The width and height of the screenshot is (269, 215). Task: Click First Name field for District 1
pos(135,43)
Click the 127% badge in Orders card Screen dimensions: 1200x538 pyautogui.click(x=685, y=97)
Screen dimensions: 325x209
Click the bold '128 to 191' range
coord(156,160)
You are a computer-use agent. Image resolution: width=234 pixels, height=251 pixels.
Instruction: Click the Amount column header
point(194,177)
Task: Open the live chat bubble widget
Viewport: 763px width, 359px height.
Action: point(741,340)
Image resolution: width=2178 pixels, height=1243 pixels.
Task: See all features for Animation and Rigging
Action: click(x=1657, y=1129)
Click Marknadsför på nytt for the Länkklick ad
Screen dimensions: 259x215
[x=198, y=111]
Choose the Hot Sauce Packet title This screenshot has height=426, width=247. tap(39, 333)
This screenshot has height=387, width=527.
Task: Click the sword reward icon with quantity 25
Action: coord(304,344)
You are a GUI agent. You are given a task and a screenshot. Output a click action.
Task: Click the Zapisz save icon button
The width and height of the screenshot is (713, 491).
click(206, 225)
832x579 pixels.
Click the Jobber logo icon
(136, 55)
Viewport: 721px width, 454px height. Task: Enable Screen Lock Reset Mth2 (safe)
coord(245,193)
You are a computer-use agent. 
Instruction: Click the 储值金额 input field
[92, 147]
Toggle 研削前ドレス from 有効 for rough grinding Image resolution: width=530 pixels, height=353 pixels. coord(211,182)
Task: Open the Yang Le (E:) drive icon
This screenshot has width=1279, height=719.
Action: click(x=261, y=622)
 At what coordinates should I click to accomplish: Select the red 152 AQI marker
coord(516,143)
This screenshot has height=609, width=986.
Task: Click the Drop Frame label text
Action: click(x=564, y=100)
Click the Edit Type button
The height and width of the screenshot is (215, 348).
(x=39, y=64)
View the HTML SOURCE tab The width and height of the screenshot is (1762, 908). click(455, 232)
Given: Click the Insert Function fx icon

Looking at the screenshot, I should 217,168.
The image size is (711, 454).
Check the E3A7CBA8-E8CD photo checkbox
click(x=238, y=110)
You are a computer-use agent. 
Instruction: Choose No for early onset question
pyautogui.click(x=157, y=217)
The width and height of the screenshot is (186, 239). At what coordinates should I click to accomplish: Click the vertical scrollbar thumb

....

The reply is to be an exact repeat of the records above.

The width and height of the screenshot is (269, 215). Task: Click First Name field for District 1
pos(135,43)
Click the 127% badge in Orders card Screen dimensions: 1200x538 pyautogui.click(x=685, y=97)
Screen dimensions: 325x209
Click the bold '128 to 191' range
coord(156,160)
You are a computer-use agent. Image resolution: width=234 pixels, height=251 pixels.
Instruction: Click the Amount column header
point(194,177)
Task: Open the live chat bubble widget
Viewport: 763px width, 359px height.
Action: point(741,340)
Image resolution: width=2178 pixels, height=1243 pixels.
Task: See all features for Animation and Rigging
Action: click(x=1657, y=1129)
Click Marknadsför på nytt for the Länkklick ad
Screen dimensions: 259x215
[x=198, y=111]
Choose the Hot Sauce Packet title This screenshot has height=426, width=247. tap(39, 333)
This screenshot has height=387, width=527.
Task: Click the sword reward icon with quantity 25
Action: coord(304,344)
You are a GUI agent. You are given a task and a screenshot. Output a click action.
Task: Click the Zapisz save icon button
The width and height of the screenshot is (713, 491).
click(206, 225)
832x579 pixels.
Click the Jobber logo icon
(136, 55)
Viewport: 721px width, 454px height. Task: Enable Screen Lock Reset Mth2 (safe)
coord(245,193)
You are a computer-use agent. 
Instruction: Click the 储值金额 input field
[92, 147]
Toggle 研削前ドレス from 有効 for rough grinding Image resolution: width=530 pixels, height=353 pixels. coord(211,182)
Task: Open the Yang Le (E:) drive icon
This screenshot has width=1279, height=719.
Action: click(x=261, y=622)
 At what coordinates should I click to accomplish: Select the red 152 AQI marker
coord(516,143)
This screenshot has height=609, width=986.
Task: Click the Drop Frame label text
Action: click(x=564, y=100)
Click the Edit Type button
The height and width of the screenshot is (215, 348).
(x=39, y=64)
View the HTML SOURCE tab The width and height of the screenshot is (1762, 908). click(455, 232)
Given: Click the Insert Function fx icon

Looking at the screenshot, I should 217,168.
The image size is (711, 454).
Check the E3A7CBA8-E8CD photo checkbox
click(x=238, y=110)
You are a computer-use agent. 
Instruction: Choose No for early onset question
pyautogui.click(x=157, y=217)
The width and height of the screenshot is (186, 239). At what coordinates should I click to accomplish: Click the vertical scrollbar thumb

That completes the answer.